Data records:

*** Block opens ***

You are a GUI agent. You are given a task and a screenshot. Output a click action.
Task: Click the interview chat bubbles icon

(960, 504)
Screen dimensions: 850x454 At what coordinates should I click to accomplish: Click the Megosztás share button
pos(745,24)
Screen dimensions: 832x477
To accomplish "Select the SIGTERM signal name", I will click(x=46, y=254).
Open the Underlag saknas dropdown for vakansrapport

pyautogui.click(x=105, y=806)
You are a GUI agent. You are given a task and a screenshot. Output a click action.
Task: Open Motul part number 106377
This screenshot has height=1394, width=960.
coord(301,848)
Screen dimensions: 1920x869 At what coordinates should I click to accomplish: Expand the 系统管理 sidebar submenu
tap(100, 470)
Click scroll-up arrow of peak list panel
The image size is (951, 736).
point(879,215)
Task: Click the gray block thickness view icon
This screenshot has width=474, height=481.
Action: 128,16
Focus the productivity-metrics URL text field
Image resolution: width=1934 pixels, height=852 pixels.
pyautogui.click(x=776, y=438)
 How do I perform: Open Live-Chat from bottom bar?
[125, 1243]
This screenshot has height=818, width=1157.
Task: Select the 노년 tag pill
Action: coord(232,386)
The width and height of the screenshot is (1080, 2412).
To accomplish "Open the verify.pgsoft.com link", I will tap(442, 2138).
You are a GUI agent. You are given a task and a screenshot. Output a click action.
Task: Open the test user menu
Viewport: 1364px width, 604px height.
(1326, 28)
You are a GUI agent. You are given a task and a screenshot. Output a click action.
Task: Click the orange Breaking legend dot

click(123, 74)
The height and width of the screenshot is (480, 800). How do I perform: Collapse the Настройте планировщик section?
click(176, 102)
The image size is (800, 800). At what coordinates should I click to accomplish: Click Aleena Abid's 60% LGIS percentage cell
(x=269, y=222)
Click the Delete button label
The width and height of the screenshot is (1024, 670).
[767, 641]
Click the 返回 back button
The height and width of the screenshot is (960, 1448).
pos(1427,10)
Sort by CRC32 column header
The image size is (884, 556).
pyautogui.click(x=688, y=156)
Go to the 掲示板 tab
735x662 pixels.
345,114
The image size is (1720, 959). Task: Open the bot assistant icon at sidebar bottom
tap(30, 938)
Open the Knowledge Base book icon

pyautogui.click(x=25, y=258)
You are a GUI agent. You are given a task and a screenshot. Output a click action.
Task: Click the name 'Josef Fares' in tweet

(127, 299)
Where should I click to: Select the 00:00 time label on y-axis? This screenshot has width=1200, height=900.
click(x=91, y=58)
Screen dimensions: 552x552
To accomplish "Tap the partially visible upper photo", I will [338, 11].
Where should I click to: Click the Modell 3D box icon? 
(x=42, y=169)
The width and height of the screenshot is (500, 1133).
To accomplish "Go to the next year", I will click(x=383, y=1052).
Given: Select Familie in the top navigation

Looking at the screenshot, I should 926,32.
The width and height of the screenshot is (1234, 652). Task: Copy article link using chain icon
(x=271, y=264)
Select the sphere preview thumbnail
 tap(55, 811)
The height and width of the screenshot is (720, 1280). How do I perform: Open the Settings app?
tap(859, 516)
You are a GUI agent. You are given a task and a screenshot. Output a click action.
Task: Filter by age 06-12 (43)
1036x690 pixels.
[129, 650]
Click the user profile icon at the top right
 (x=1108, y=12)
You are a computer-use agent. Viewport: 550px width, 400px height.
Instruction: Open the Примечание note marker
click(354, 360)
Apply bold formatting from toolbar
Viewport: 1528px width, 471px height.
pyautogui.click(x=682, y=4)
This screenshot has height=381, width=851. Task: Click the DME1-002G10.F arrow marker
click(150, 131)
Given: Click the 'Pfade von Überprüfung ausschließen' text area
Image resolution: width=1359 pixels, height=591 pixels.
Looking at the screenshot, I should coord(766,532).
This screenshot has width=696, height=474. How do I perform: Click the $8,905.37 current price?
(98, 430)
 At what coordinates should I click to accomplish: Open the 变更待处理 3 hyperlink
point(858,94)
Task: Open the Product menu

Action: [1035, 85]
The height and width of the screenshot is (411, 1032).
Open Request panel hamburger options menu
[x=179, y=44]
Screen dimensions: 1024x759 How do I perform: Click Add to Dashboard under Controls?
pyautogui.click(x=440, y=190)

*** Block closes ***

* _AIM OF THE EXERCISE_: Going through the entries above, count the lines with the word "will". Give only the result.

* _WRITTEN ANSWER_: 4